In the other article we referred to, Tabar et al. reported the results of a Phase I clinical trial. Twelve participants from Canada and the US received dopaminergic precursor cells from an embryonic stem cell line. A 50% reduction in symptoms was observed at 18 months in those who received a high dose. The survival of the transferred cells and the increase in dopamine production were notable. It is also important to note that no involuntary movements (dyskinesia) were observed, as is often the case with this type of transplant.
These two studies show that allogeneic transplants (from donors) for treating Parkinson’s appear to be safe. Of course, their efficacy still needs to be confirmed by further research. It must be taken into consideration that these studies were conducted in small, open-label populations (researchers and participants were aware of the treatment they were receiving), so the placebo effect or researcher bias could have influenced their results. However, one undeniable fact is that both clinical trials demonstrated safety and indicated potential efficacy. A more complete assessment will have to wait until the completion of phases II and III, but this does not prevent us from pointing out that we are witnessing an important step toward establishing this type of cell therapy for Parkinson’s.

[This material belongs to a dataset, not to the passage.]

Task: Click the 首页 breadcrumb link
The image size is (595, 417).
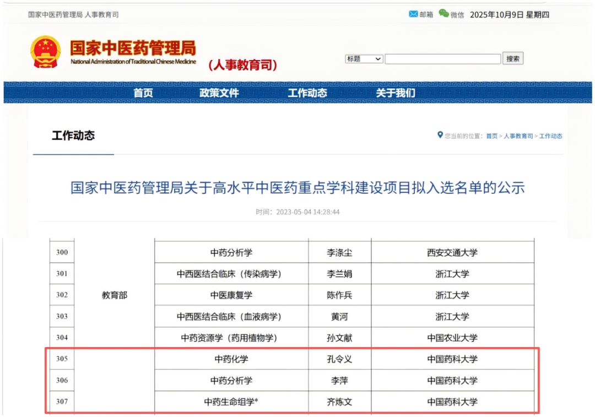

From a bioethical perspective, however, we must emphasize that work with induced pluripotent stem cells does not deserve the same evaluation as work with human embryonic stem cells. As we know, obtaining embryonic stem cells from the inner mass entails the death of the embryo, the tiny human organism that, if unimpeded, will develop normally until birth. Therefore, it is not lawful to carry out these types of actions that truncate the life of a human being in its infancy.
On the other hand, working with induced pluripotent cells, in principle, does not present this ethical difficulty. Furthermore, if the initial cells come from the same person, there would be no problems with rejection or immunological incompatibility.